An Unnatural Disaster

Yesterday’s pair of earthquakes in Turkey and Syria were not necessarily natural events, as they may have been an intentional strike by the USA against a recalcitrant Turkish utilizing geophysical weapons technology.

The Russian State Duma has expressed concern about the United States’ program to develop a qualitatively new type of weapon.
“Under the High Frequency Active Auroral Research Program (HAARP), the U.S. is creating new integral geophysical weapons that may influence the near-Earth medium with high-frequency radio waves,” the State Duma said in an appeal circulated on Thursday.
“The significance of this qualitative leap could be compared to the transition from cold steel to fire arms, or from conventional weapons to nuclear weapons. This new type of weapons differs from previous types in that the near-Earth medium becomes at once an object of direct influence and its component.
These conclusions were made by the commission of the State Duma’s international affairs and defense committees, the statement reads. The committees reported that the U.S. is planning to test three facilities of this kind. One of them is located on the military testing ground in Alaska and its full-scale tests are to begin in early 2003. The second one is in Greenland and the third one in Norway.

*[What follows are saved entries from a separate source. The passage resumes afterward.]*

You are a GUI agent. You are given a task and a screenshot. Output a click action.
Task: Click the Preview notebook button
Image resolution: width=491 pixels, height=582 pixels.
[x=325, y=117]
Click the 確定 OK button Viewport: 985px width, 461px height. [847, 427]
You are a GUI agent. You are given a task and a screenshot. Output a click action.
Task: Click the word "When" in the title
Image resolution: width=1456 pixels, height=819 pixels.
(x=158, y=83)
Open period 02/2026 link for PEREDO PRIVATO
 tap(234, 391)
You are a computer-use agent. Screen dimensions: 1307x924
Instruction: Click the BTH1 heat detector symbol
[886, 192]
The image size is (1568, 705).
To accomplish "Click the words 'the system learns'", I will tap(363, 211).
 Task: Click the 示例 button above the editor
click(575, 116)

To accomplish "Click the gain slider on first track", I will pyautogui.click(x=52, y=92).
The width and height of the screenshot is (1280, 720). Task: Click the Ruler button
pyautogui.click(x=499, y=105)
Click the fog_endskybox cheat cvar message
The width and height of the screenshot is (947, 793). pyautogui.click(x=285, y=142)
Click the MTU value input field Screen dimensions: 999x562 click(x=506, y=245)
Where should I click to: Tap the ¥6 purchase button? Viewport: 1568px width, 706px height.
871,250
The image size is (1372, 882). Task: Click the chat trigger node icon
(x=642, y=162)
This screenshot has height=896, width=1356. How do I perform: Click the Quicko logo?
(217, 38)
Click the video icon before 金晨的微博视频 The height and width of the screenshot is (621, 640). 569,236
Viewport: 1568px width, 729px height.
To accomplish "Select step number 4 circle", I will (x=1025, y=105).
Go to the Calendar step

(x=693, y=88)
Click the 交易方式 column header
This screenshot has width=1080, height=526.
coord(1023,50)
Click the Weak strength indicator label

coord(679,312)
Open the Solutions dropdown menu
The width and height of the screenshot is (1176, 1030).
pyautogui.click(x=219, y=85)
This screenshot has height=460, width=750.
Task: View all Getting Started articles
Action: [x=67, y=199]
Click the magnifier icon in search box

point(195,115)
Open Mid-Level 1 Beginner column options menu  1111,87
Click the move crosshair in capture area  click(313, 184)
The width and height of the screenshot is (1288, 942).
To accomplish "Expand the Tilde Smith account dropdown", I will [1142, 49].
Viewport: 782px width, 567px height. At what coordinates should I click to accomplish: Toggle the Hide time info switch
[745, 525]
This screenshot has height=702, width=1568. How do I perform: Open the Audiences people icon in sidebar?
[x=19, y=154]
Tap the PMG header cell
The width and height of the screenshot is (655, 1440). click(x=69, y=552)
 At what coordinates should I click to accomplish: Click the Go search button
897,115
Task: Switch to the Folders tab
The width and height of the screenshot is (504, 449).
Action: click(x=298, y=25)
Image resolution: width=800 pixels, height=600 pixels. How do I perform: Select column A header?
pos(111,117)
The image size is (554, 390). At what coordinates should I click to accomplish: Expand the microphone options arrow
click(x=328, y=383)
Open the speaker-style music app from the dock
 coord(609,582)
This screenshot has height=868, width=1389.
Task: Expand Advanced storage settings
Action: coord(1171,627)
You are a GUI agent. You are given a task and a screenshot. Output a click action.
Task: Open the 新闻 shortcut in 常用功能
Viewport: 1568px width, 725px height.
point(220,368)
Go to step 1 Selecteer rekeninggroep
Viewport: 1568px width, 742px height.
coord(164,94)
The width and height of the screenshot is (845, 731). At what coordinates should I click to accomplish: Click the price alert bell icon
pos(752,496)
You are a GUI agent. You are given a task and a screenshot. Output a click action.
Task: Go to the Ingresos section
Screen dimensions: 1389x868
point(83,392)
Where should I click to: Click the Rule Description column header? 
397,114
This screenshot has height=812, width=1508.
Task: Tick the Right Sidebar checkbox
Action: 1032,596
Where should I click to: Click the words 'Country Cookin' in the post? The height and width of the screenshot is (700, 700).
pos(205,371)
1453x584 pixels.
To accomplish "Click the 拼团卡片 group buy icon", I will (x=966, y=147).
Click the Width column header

Russian parliament concerned about US plans to develop new weapon, 8 August 2002

When one combines the strange skies over Turkey with the earthquake warning from the Solar System Geometry Survey and the growing desperation of the Clown World governments, it is more likely than not that the “natural disaster” was not entirely natural.

Sure, it’s absolutely possible that it was just plate tectonics and bad luck for the Turkish people, but I think a rational analysis has to view this particular earthquake, in this particular circumstances, as intrinsically suspicious as a pair of simultaneous tidal waves that just happen to engulf New York City and Los Angeles in the spring.

UPDATE: Yes, it’s a weapon.

The Crimean Peninsula in southwestern Russia could one day see an earthquake comparable to the natural disaster that struck Türkiye and Syria on Monday, a scientist has warned. The last time the region was struck by a major quake was nearly 100 years ago.